======== Provided text ========

The General Wayne Inn in Merion, Pennsylvania is a former tavern. It has been on the National Register of Historic Places since 1976. Established in 1704, it was previously named the William Penn Inn, Wayside Inn, Tunis Ordinary, and Streepers Tavern before being renamed in 1793 in honor of American Revolutionary War hero General "Mad" Anthony Wayne, who had once stayed there.

Murder and suicide 
Executive chef Jim Webb and his business partner Guy Sileo bought the General Wayne in 1995. Webb was found murdered there in his office on December 27, 1996. Felicia Moyse, a 20-year-old assistant chef at the inn and Sileo's girlfriend, committed suicide on February 22, 1997.

Moyse had been an alibi witness for Sileo. On the night of the murder, she and Sileo left the General Wayne at the same time, driving to dinner in their separate vehicles. Sileo doubled back, killed Webb using a gun later linked to him by forensic evidence, then rushed to arrive at dinner before Moyse.

Police believe that Moyse realized her boyfriend had set her up as his alibi and was unable to live with it.

Police were able to prove that Sileo had killed Webb in order to receive the $650,000 () life insurance money from their partnership policies, before Webb could end their partnership and shut down the General Wayne. Sileo was convicted in 2001 and sentenced to life in prison.

========

_Written exercise_. Copy the passage on the General Wayne Inn word for word, everything from "Moyse had been" down to "life in prison.". The lines after this passage come from a separate source.

======== Supplied entries ========

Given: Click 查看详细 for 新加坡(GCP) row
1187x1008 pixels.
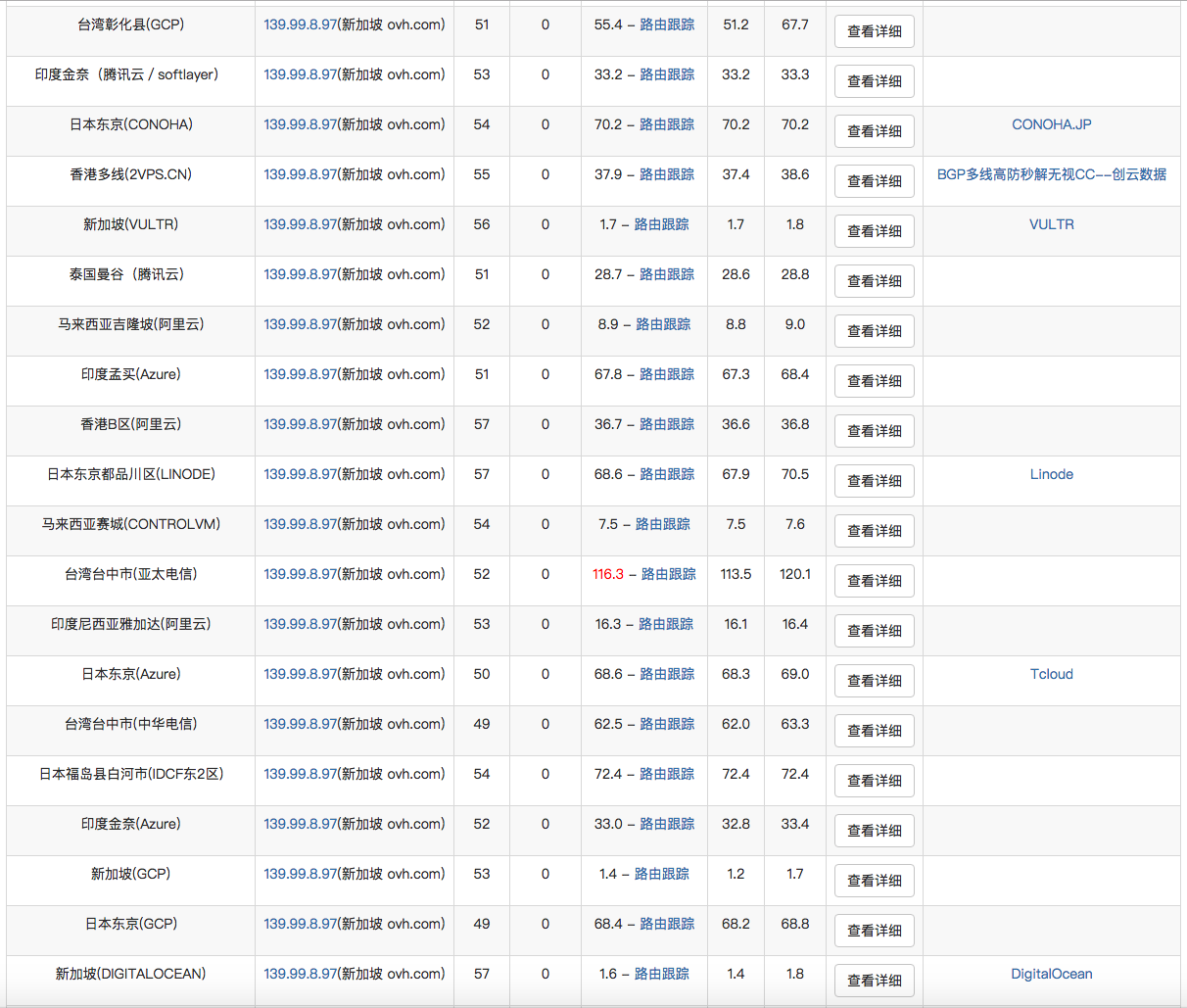Looking at the screenshot, I should (874, 881).
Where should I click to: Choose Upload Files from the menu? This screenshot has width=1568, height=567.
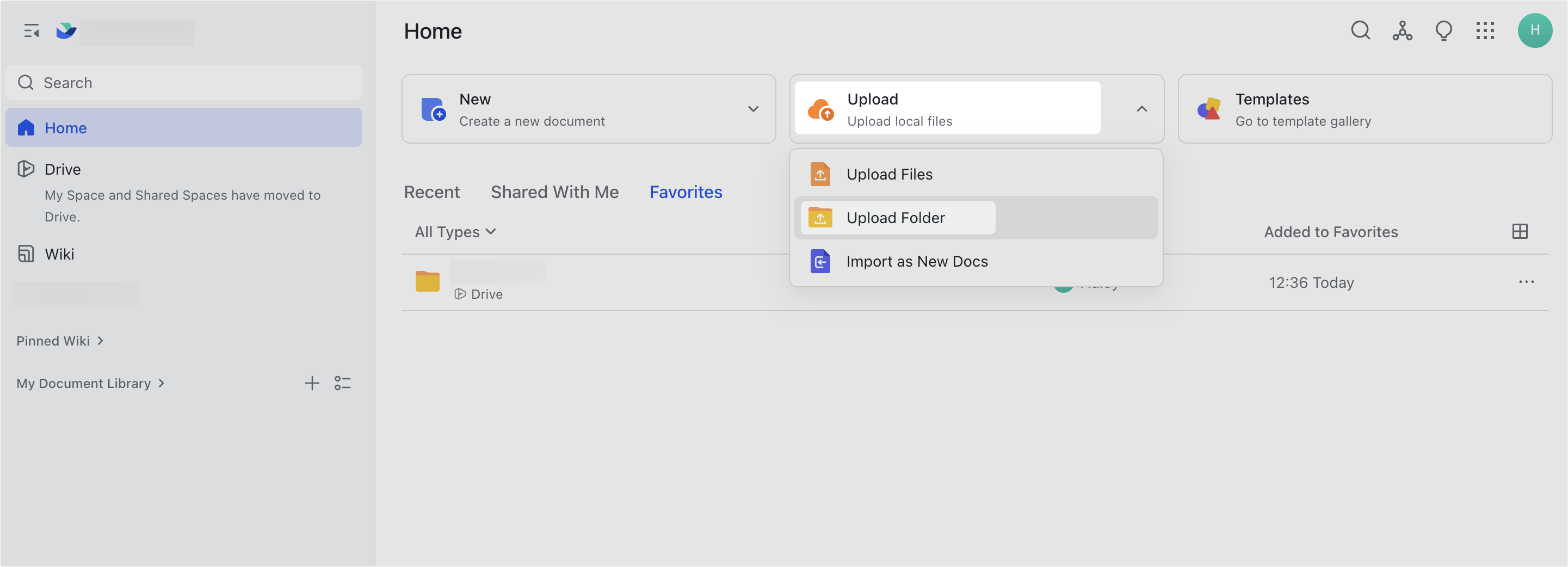pos(888,175)
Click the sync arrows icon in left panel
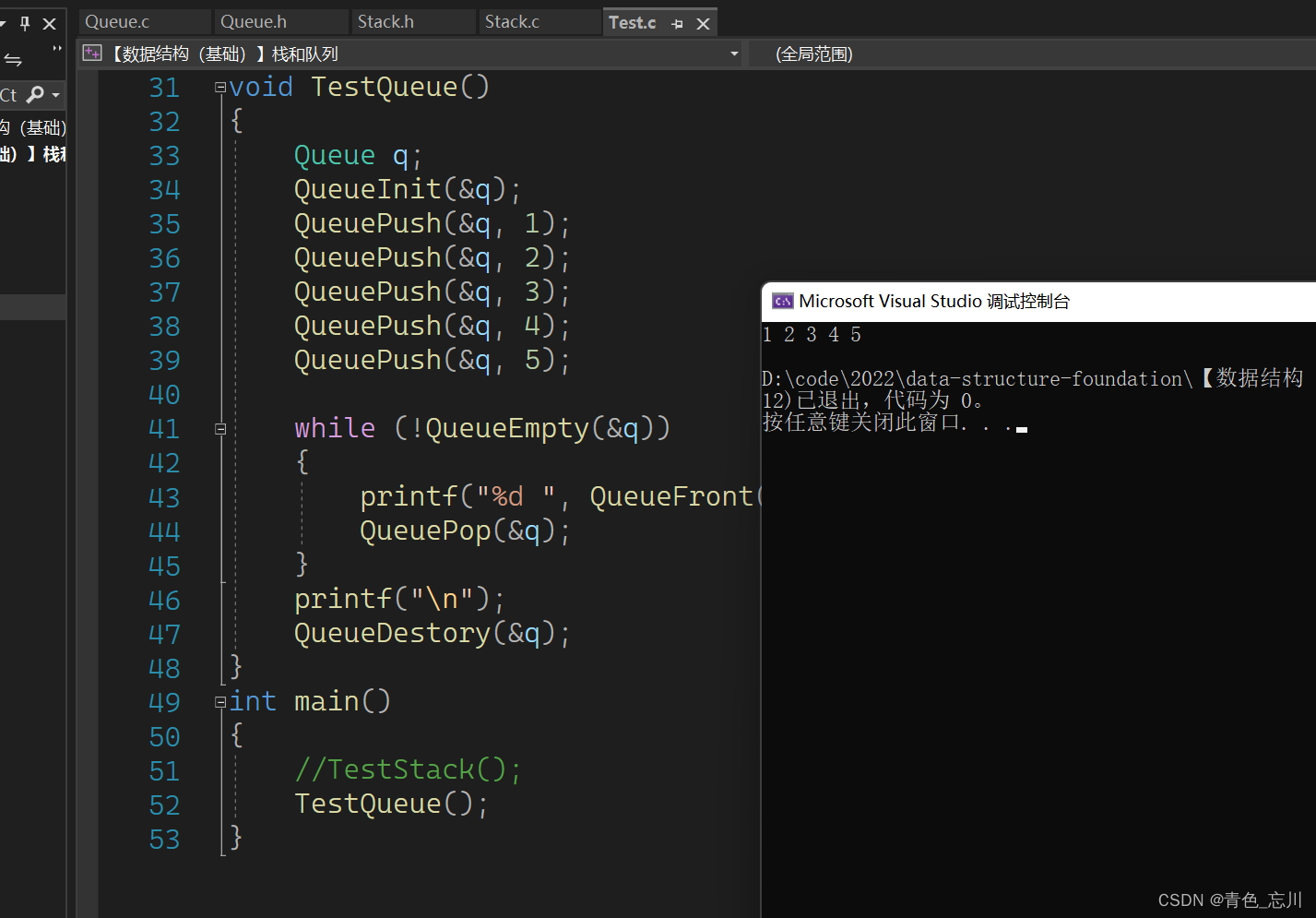 (13, 60)
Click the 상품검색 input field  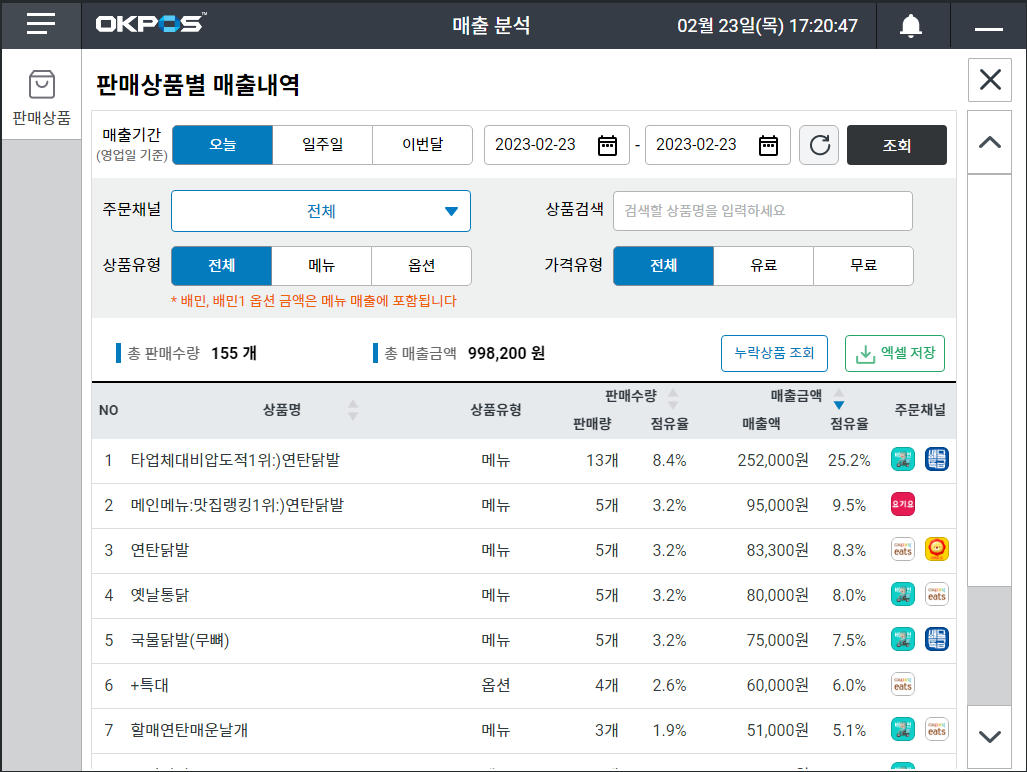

========

_Exercise result_.
Moyse had been an alibi witness for Sileo. On the night of the murder, she and Sileo left the General Wayne at the same time, driving to dinner in their separate vehicles. Sileo doubled back, killed Webb using a gun later linked to him by forensic evidence, then rushed to arrive at dinner before Moyse.

Police believe that Moyse realized her boyfriend had set her up as his alibi and was unable to live with it.

Police were able to prove that Sileo had killed Webb in order to receive the $650,000 () life insurance money from their partnership policies, before Webb could end their partnership and shut down the General Wayne. Sileo was convicted in 2001 and sentenced to life in prison.